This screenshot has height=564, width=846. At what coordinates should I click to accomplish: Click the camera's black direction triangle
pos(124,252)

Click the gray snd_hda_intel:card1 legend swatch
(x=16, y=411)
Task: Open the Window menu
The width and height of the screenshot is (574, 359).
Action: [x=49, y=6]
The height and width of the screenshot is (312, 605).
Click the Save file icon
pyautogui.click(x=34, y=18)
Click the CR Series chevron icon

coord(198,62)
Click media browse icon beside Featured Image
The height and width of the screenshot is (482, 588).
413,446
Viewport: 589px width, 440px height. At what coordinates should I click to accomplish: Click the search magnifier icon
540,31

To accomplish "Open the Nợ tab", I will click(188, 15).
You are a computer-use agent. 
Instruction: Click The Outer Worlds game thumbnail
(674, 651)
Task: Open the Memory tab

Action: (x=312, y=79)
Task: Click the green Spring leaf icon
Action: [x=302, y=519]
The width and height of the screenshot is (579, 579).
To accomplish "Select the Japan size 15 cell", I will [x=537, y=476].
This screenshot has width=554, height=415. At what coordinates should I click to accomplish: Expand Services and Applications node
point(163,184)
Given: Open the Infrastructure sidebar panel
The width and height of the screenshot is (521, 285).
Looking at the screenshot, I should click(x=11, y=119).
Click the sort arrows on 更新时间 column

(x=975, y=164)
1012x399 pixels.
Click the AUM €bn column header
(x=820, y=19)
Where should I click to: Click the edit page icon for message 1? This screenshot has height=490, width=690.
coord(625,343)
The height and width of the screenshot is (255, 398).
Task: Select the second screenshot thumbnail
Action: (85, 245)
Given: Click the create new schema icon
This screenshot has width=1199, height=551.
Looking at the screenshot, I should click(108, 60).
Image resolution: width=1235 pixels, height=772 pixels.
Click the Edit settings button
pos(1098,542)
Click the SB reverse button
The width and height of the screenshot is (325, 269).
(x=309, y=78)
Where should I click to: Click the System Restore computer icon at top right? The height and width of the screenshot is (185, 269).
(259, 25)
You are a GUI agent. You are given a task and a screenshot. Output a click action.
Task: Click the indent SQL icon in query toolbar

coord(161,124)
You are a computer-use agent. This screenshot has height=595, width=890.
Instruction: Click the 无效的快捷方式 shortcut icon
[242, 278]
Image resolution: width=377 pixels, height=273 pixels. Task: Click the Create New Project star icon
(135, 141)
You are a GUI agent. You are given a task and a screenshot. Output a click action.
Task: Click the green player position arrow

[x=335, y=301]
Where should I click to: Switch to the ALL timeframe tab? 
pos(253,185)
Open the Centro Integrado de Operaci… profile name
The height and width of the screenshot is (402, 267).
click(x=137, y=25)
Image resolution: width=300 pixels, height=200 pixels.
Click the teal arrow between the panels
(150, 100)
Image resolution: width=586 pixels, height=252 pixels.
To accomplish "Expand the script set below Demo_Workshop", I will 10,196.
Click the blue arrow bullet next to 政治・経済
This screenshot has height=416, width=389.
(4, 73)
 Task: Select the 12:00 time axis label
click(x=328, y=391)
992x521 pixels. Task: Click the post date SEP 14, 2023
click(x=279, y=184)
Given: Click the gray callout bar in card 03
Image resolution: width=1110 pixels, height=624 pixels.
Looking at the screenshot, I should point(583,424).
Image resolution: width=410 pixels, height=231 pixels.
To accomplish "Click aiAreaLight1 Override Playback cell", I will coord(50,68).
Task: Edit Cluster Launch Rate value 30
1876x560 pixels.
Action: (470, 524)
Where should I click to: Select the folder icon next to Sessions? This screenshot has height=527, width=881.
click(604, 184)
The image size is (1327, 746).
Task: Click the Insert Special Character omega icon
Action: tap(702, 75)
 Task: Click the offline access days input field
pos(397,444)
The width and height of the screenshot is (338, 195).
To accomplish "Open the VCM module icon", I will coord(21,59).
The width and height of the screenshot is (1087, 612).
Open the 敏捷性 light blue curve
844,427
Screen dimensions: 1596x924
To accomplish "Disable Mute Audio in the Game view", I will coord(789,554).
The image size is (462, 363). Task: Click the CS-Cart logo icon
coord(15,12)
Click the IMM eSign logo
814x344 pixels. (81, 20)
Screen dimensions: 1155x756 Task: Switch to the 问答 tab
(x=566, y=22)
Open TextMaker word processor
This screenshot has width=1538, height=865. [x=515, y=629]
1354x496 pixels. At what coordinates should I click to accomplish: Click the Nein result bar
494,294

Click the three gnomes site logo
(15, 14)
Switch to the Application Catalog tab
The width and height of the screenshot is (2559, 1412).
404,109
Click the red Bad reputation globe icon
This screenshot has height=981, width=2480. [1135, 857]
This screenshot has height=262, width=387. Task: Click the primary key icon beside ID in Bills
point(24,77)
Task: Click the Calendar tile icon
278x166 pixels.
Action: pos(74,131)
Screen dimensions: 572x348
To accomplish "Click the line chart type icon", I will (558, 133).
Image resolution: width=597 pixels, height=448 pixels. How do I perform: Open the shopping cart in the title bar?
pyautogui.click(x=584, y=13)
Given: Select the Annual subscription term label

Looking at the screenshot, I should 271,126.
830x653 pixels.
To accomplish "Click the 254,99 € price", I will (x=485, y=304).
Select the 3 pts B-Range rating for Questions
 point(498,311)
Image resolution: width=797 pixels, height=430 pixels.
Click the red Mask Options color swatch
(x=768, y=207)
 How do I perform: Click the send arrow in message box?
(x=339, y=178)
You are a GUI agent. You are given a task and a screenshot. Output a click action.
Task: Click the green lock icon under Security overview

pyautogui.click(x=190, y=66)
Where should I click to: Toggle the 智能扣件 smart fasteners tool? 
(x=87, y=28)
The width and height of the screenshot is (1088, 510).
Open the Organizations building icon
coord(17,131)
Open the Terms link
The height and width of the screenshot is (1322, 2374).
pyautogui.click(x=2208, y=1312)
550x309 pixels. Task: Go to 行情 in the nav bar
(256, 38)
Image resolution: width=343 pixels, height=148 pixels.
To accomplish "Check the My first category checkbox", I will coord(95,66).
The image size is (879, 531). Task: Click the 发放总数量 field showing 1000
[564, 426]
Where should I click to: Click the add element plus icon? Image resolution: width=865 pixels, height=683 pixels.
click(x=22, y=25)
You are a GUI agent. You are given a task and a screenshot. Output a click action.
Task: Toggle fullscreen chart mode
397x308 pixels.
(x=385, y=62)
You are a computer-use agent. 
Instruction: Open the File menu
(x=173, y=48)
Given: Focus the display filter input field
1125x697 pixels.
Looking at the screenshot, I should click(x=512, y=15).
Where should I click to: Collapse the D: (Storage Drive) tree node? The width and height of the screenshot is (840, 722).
——————
Set out every line of the listing above as a numbered list, dropping the blank lines.

• Exercise output
1. This screenshot has height=564, width=846. At what coordinates should I click to accomplish: Click the camera's black direction triangle
2. pos(124,252)
3. Click the gray snd_hda_intel:card1 legend swatch
4. (x=16, y=411)
5. Task: Open the Window menu
6. The width and height of the screenshot is (574, 359).
7. Action: [x=49, y=6]
8. The height and width of the screenshot is (312, 605).
9. Click the Save file icon
10. pyautogui.click(x=34, y=18)
11. Click the CR Series chevron icon
12. coord(198,62)
13. Click media browse icon beside Featured Image
14. The height and width of the screenshot is (482, 588).
15. 413,446
16. Viewport: 589px width, 440px height. At what coordinates should I click to accomplish: Click the search magnifier icon
17. 540,31
18. To accomplish "Open the Nợ tab", I will click(188, 15).
19. You are a computer-use agent. 
20. Instruction: Click The Outer Worlds game thumbnail
21. (674, 651)
22. Task: Open the Memory tab
23. Action: (x=312, y=79)
24. Task: Click the green Spring leaf icon
25. Action: [x=302, y=519]
26. The width and height of the screenshot is (579, 579).
27. To accomplish "Select the Japan size 15 cell", I will [x=537, y=476].
28. This screenshot has width=554, height=415. At what coordinates should I click to accomplish: Expand Services and Applications node
29. point(163,184)
30. Given: Open the Infrastructure sidebar panel
31. The width and height of the screenshot is (521, 285).
32. Looking at the screenshot, I should click(x=11, y=119).
33. Click the sort arrows on 更新时间 column
34. (x=975, y=164)
35. 1012x399 pixels.
36. Click the AUM €bn column header
37. (x=820, y=19)
38. Where should I click to: Click the edit page icon for message 1? This screenshot has height=490, width=690.
39. coord(625,343)
40. The height and width of the screenshot is (255, 398).
41. Task: Select the second screenshot thumbnail
42. Action: (85, 245)
43. Given: Click the create new schema icon
44. This screenshot has width=1199, height=551.
45. Looking at the screenshot, I should click(108, 60).
46. Image resolution: width=1235 pixels, height=772 pixels.
47. Click the Edit settings button
48. pos(1098,542)
49. Click the SB reverse button
50. The width and height of the screenshot is (325, 269).
51. (x=309, y=78)
52. Where should I click to: Click the System Restore computer icon at top right? The height and width of the screenshot is (185, 269).
53. (259, 25)
54. You are a GUI agent. You are given a task and a screenshot. Output a click action.
55. Task: Click the indent SQL icon in query toolbar
56. coord(161,124)
57. You are a computer-use agent. This screenshot has height=595, width=890.
58. Instruction: Click the 无效的快捷方式 shortcut icon
59. [242, 278]
60. Image resolution: width=377 pixels, height=273 pixels. Task: Click the Create New Project star icon
61. (135, 141)
62. You are a GUI agent. You are given a task and a screenshot. Output a click action.
63. Task: Click the green player position arrow
64. [x=335, y=301]
65. Where should I click to: Switch to the ALL timeframe tab? 
66. pos(253,185)
67. Open the Centro Integrado de Operaci… profile name
68. The height and width of the screenshot is (402, 267).
69. click(x=137, y=25)
70. Image resolution: width=300 pixels, height=200 pixels.
71. Click the teal arrow between the panels
72. (150, 100)
73. Image resolution: width=586 pixels, height=252 pixels.
74. To accomplish "Expand the script set below Demo_Workshop", I will 10,196.
75. Click the blue arrow bullet next to 政治・経済
76. This screenshot has height=416, width=389.
77. (4, 73)
78.  Task: Select the 12:00 time axis label
79. click(x=328, y=391)
80. 992x521 pixels. Task: Click the post date SEP 14, 2023
81. click(x=279, y=184)
82. Given: Click the gray callout bar in card 03
83. Image resolution: width=1110 pixels, height=624 pixels.
84. Looking at the screenshot, I should point(583,424).
85. Image resolution: width=410 pixels, height=231 pixels.
86. To accomplish "Click aiAreaLight1 Override Playback cell", I will coord(50,68).
87. Task: Edit Cluster Launch Rate value 30
88. 1876x560 pixels.
89. Action: (470, 524)
90. Where should I click to: Select the folder icon next to Sessions? This screenshot has height=527, width=881.
91. click(604, 184)
92. The image size is (1327, 746).
93. Task: Click the Insert Special Character omega icon
94. Action: tap(702, 75)
95.  Task: Click the offline access days input field
96. pos(397,444)
97. The width and height of the screenshot is (338, 195).
98. To accomplish "Open the VCM module icon", I will coord(21,59).
99. The width and height of the screenshot is (1087, 612).
100. Open the 敏捷性 light blue curve
101. 844,427
102. Screen dimensions: 1596x924
103. To accomplish "Disable Mute Audio in the Game view", I will coord(789,554).
104. The image size is (462, 363). Task: Click the CS-Cart logo icon
105. coord(15,12)
106. Click the IMM eSign logo
107. 814x344 pixels. (81, 20)
108. Screen dimensions: 1155x756 Task: Switch to the 问答 tab
109. (x=566, y=22)
110. Open TextMaker word processor
111. This screenshot has width=1538, height=865. [x=515, y=629]
112. 1354x496 pixels. At what coordinates should I click to accomplish: Click the Nein result bar
113. 494,294
114. Click the three gnomes site logo
115. (15, 14)
116. Switch to the Application Catalog tab
117. The width and height of the screenshot is (2559, 1412).
118. 404,109
119. Click the red Bad reputation globe icon
120. This screenshot has height=981, width=2480. [1135, 857]
121. This screenshot has height=262, width=387. Task: Click the primary key icon beside ID in Bills
122. point(24,77)
123. Task: Click the Calendar tile icon
124. 278x166 pixels.
125. Action: pos(74,131)
126. Screen dimensions: 572x348
127. To accomplish "Click the line chart type icon", I will (558, 133).
128. Image resolution: width=597 pixels, height=448 pixels. How do I perform: Open the shopping cart in the title bar?
129. pyautogui.click(x=584, y=13)
130. Given: Select the Annual subscription term label
131. Looking at the screenshot, I should 271,126.
132. 830x653 pixels.
133. To accomplish "Click the 254,99 € price", I will (x=485, y=304).
134. Select the 3 pts B-Range rating for Questions
135.  point(498,311)
136. Image resolution: width=797 pixels, height=430 pixels.
137. Click the red Mask Options color swatch
138. (x=768, y=207)
139.  How do I perform: Click the send arrow in message box?
140. (x=339, y=178)
141. You are a GUI agent. You are given a task and a screenshot. Output a click action.
142. Task: Click the green lock icon under Security overview
143. pyautogui.click(x=190, y=66)
144. Where should I click to: Toggle the 智能扣件 smart fasteners tool? 
145. (x=87, y=28)
146. The width and height of the screenshot is (1088, 510).
147. Open the Organizations building icon
148. coord(17,131)
149. Open the Terms link
150. The height and width of the screenshot is (1322, 2374).
151. pyautogui.click(x=2208, y=1312)
152. 550x309 pixels. Task: Go to 行情 in the nav bar
153. (256, 38)
154. Image resolution: width=343 pixels, height=148 pixels.
155. To accomplish "Check the My first category checkbox", I will coord(95,66).
156. The image size is (879, 531). Task: Click the 发放总数量 field showing 1000
157. [564, 426]
158. Where should I click to: Click the add element plus icon? Image resolution: width=865 pixels, height=683 pixels.
159. click(x=22, y=25)
160. You are a GUI agent. You are given a task and a screenshot. Output a click action.
161. Task: Toggle fullscreen chart mode
162. 397x308 pixels.
163. (x=385, y=62)
164. You are a computer-use agent. 
165. Instruction: Open the File menu
166. (x=173, y=48)
167. Given: Focus the display filter input field
168. 1125x697 pixels.
169. Looking at the screenshot, I should click(x=512, y=15).
170. Where should I click to: Collapse the D: (Storage Drive) tree node? The width and height of the screenshot is (840, 722).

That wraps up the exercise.